# [Excerpt provided]
*****

Universal Medicine founder Serge Benhayon at the Supreme Court in Sydney.
Universal Medicine founder Serge Benhayon at the Supreme Court in Sydney.

Blogger defends Serge Benhayon 'dark past' claims

By Sam McKeith

A BLOGGER accused of defaming Universal Medicine founder Serge Benhayon has stood by publishing a press kit that referred to the "dark past" of the Lismore-based spiritual healer.

Esther Rockett, an acupuncturist and former Universal Medicine client, is being sued in the NSW Supreme Court by Mr Benhayon over claims made in blog posts and tweets, starting in 2014.

Ms Rockett is defending the claims at a four-person jury trial in Sydney on several bases including that what she published was true and reflected her honest belief.

On Thursday, the trial, currently in its third week, heard that Ms Rockett distributed a press kit in 2013 to journalists, MPs and others about the Universal Medicine group and Mr Benhayon.

The court was told that in the lengthy media kit Ms Rockett included the headings "underage sex", "suspicious death" and referred to "Benhayon's dark past".

The press kit also referred to Universal Medicine as a cult and suggested that the group used "mind control" and "hypnotic" techniques, the court was told.

It also heard that the press kit, which listed Ms Rockett and a Byron Bay resident as contacts, stated on its first page that evidence could be provided for "everything stated herein".

Quizzed about the bulky document by the plaintiff's barrister Kieran Smark, SC, Ms Rockett said claims in it were made "according to my analysis".

"It's a press kit, it's raising matters for investigation," she told the court.

*****

# [Dataset section]

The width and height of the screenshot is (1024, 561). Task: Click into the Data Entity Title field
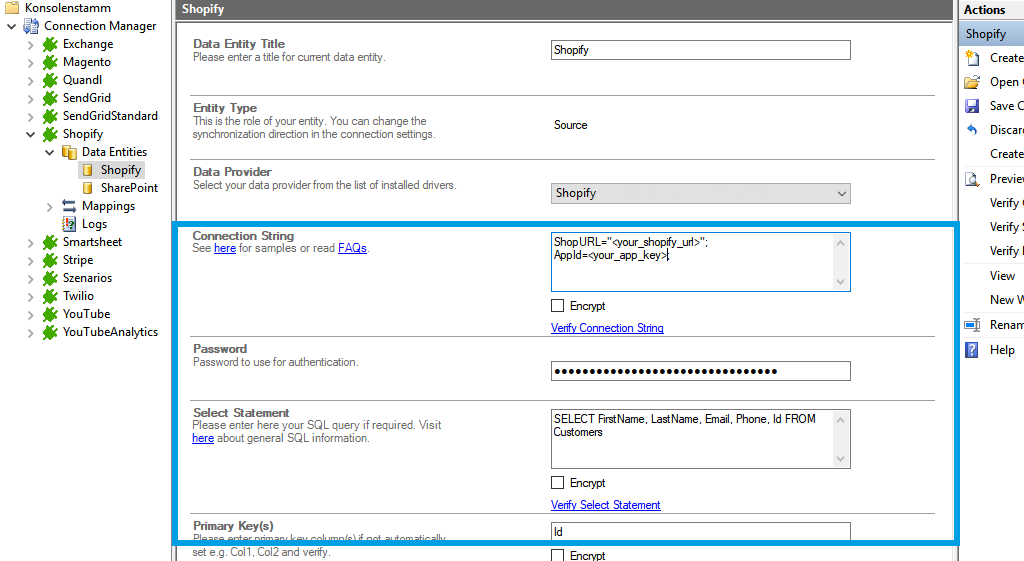(700, 50)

*****

# [Problem set]
a: From the news article about Serge Benhayon's defamation case, output the passage starting at "Ms Rockett is" and ending at "and Mr Benhayon.", copied word for word.
b: Pick up the news article about Serge Benhayon's defamation case where it stops, and write the next part.

# [Exercise answers]
a:
Ms Rockett is defending the claims at a four-person jury trial in Sydney on several bases including that what she published was true and reflected her honest belief.

On Thursday, the trial, currently in its third week, heard that Ms Rockett distributed a press kit in 2013 to journalists, MPs and others about the Universal Medicine group and Mr Benhayon.

b:
"There was a possibility that needed to be investigated ... I don't see anything wrong with that."

The court heard that the kit mentioned conditions like anxiety, "paranoia" and personality change, but that Ms Rockett did not have formal qualifications in these areas.

"I don't have those qualifications," Ms Rockett conceded.

In her second day under cross-examination, Ms Rockett denied that a consult with a healer overseas had "coloured" her subsequent experience with Mr Benhayon.

"(It) informed it," she said.

Earlier, Ms Rockett agreed with Mr Smark that a Lismore detective told her in 2012 there was "no criminal offence" arising out of her complaint to police about an "ovarian reading" with Mr Benhayon.

"That appeared to be his opinion at that time," she said.

The blogger also admitted that she sometimes "struck up a conversation" with herself online about Universal Medicine by using the pseudonyms Venus Darkly and Pranic Princess.

Mr Benhayon, a former tennis coach, has previously told the trial he felt "raped" by the accusations made online against him by Ms Rockett.

The trial continues before Justice Julia Lonergan.